═══ Data listing

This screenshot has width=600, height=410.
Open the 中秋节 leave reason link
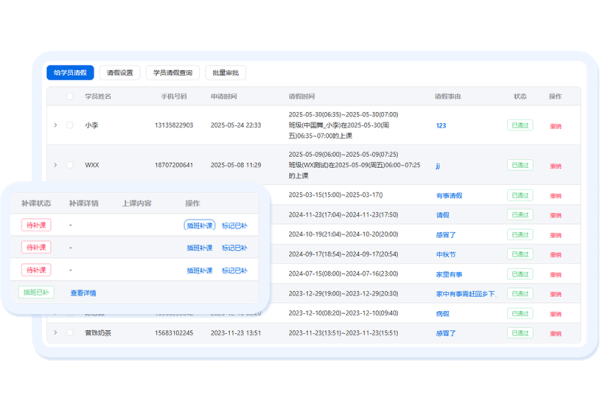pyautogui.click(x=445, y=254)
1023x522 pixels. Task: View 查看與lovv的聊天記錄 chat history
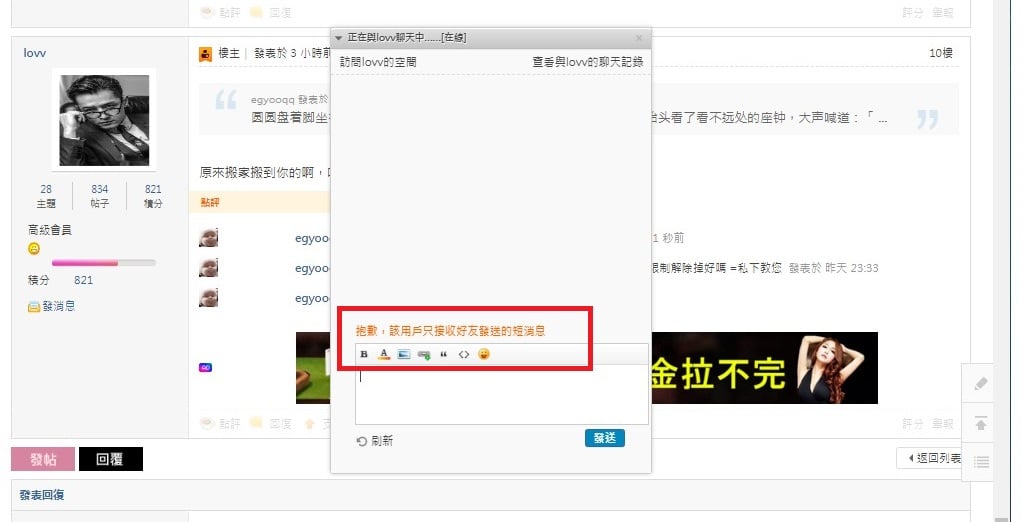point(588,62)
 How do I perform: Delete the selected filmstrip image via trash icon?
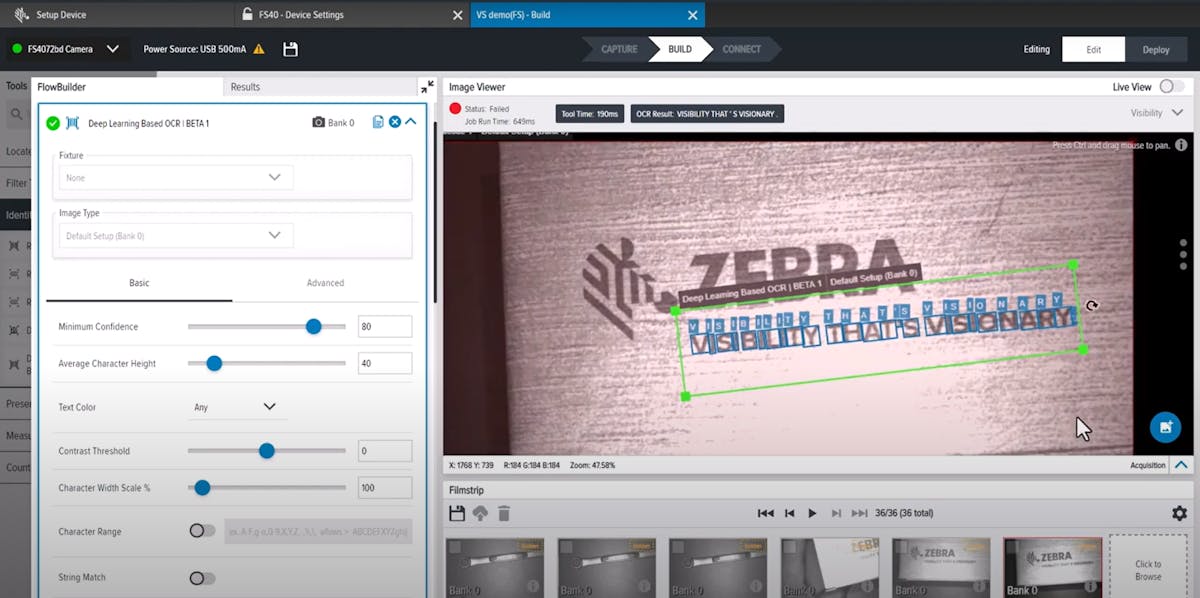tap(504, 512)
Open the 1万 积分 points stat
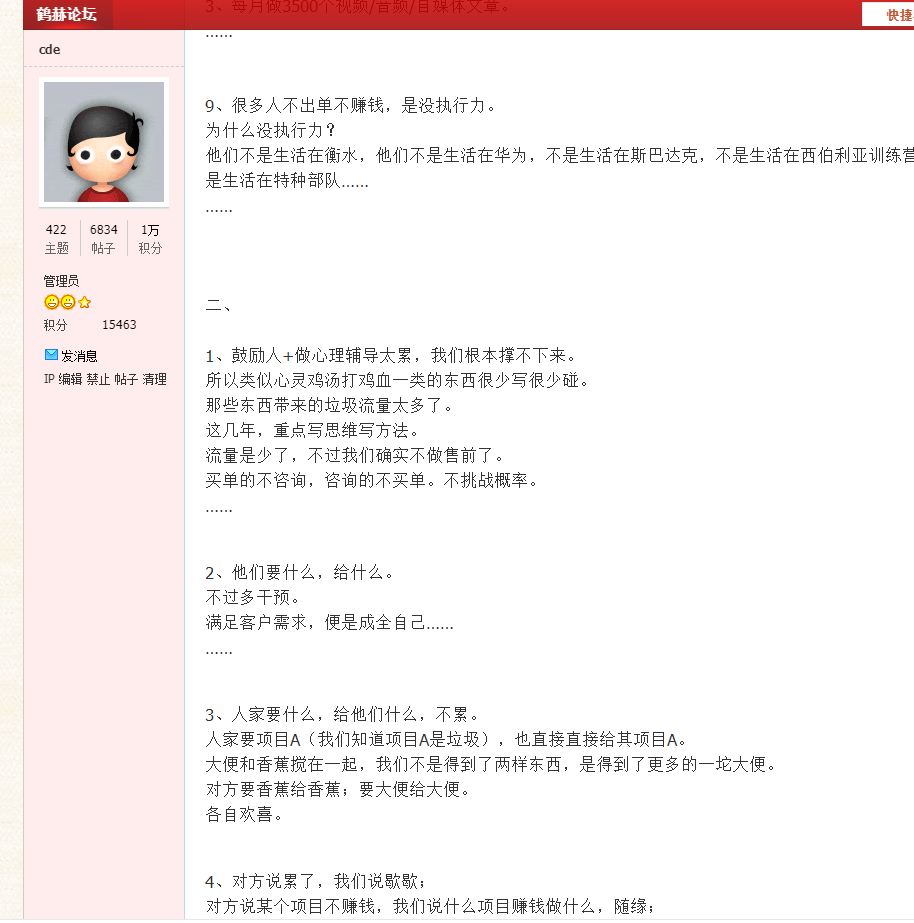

══════

What the task asks | Set down the records again verbatim, with no pictures.

Response area |
This screenshot has width=600, height=410.
Open the 中秋节 leave reason link
pyautogui.click(x=445, y=254)
1023x522 pixels. Task: View 查看與lovv的聊天記錄 chat history
point(588,62)
 How do I perform: Delete the selected filmstrip image via trash icon?
tap(504, 512)
Open the 1万 积分 points stat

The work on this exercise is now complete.